Skillv1.0.0

ClawScan security

Pixshop MCP — 28+ AI Creative Tools · ClawHub's context-aware review of the artifact, metadata, and declared behavior.

Scanner verdict

SuspiciousMar 8, 2026, 8:01 AM

Verdict: suspicious
Confidence: medium
Model: gpt-5-mini
Summary: The skill is an instruction-only integration for Pixshop and mostly coherent, but it omits how authentication/credentials are handled and declares tooling (Bash) it doesn't use — these mismatches merit caution before installing.
Guidance: This is an instruction-only integration that points your client at https://pixshop.app/api/mcp so the client can call Pixshop's image/video tools. Before installing: (1) Confirm how your client will authenticate to Pixshop (API key, OAuth, browser session); the skill does not declare or explain credentials. (2) Review Pixshop's privacy/terms — the service will receive any images you upload (face-swap, virtual try-on, ID-photo etc.), which may be sensitive. (3) Verify the endpoint URL is correct and from the official domain (pixshop.app). (4) Ask the skill author why 'Bash' is listed as an allowed tool even though no shell commands are provided. If you need the integration to run without sending images to an external service, do not install.
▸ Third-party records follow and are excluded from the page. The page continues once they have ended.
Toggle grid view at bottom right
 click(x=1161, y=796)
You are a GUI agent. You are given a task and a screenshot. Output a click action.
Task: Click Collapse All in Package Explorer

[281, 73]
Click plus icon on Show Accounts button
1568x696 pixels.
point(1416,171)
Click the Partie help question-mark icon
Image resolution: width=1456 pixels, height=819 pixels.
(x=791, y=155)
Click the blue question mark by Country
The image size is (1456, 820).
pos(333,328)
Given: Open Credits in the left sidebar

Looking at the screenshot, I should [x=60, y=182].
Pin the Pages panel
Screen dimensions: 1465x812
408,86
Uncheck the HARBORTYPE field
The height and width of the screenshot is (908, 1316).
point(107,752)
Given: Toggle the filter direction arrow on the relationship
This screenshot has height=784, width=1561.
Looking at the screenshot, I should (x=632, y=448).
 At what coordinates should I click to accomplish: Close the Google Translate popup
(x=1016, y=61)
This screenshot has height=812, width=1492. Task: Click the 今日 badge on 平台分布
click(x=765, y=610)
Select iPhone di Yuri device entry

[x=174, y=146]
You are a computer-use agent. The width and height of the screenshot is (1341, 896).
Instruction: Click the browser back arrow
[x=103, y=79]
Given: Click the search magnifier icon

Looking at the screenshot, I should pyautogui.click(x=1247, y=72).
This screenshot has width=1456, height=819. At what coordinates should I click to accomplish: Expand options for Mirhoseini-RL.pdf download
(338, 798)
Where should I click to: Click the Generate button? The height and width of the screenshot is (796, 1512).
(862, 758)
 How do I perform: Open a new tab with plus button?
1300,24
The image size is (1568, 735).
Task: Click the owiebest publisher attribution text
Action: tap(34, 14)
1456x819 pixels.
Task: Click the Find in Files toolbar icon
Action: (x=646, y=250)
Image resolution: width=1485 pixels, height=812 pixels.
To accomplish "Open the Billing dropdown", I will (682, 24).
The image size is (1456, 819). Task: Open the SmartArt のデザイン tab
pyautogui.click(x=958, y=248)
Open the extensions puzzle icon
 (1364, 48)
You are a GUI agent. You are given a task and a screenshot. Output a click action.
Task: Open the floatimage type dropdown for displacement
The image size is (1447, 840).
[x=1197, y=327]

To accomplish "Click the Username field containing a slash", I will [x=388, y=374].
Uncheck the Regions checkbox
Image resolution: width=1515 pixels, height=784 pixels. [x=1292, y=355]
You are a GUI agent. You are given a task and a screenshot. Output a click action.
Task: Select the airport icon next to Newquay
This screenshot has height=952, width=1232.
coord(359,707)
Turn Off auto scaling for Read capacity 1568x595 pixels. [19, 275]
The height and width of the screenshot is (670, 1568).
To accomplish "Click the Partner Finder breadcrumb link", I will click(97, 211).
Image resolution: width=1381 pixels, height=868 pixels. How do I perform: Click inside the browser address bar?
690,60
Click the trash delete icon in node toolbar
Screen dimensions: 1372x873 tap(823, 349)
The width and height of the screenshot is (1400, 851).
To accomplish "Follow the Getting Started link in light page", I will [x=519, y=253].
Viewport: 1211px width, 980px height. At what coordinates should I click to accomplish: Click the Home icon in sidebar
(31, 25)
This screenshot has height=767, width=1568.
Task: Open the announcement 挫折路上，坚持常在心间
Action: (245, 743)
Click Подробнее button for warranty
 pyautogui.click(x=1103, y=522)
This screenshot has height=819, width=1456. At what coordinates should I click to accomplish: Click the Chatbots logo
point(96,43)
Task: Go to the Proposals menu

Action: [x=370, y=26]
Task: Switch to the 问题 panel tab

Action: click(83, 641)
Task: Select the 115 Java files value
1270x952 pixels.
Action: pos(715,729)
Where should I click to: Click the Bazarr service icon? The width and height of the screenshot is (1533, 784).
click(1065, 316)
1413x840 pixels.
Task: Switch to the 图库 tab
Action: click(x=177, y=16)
If these questions are answered satisfactorily, the skill appears coherent with its stated purpose; otherwise proceed cautiously.

Review Dimensions

Purpose & Capability: noteThe name/description claim a Pixshop MCP integration providing 28+ image/video tools, and the SKILL.md describes those tools and parameters. That aligns with the stated purpose. However, the doc repeatedly notes a Pixshop account and credits are required yet the skill declares no credentials or auth mechanism — it's unclear how the client will authenticate to pixshop.app.
Instruction Scope: noteThe runtime instructions are limited: add an MCP server entry pointing to https://pixshop.app/api/mcp and restart the client. They do not instruct reading unrelated files or environment variables. Two items to note: (1) SKILL.md lists allowed-tools: Bash and Read, but contains no Bash commands or shell setup — a small inconsistency. (2) The instructions do not describe how user content (images, face-swap inputs) will be uploaded/handled or retained by the external service, which is important for privacy.
Install Mechanism: okThere is no install spec and no code files — the skill is instruction-only. This is lower risk because nothing is downloaded or written to disk by the skill itself.
Credentials: concernThe skill declares no required environment variables or primary credentials even though it requires a Pixshop account to operate. The absence of any declared credential handling (API key, token, cookie/session handling) is an incoherence: either authentication is expected to be handled outside the skill (client/browser session) or the README omitted necessary details. This should be clarified before trusting the integration.
Persistence & Privilege: okThe skill is not always-enabled, is user-invocable, and does not request system-wide persistence or modify other skills' configs. No elevated or permanent privileges are requested.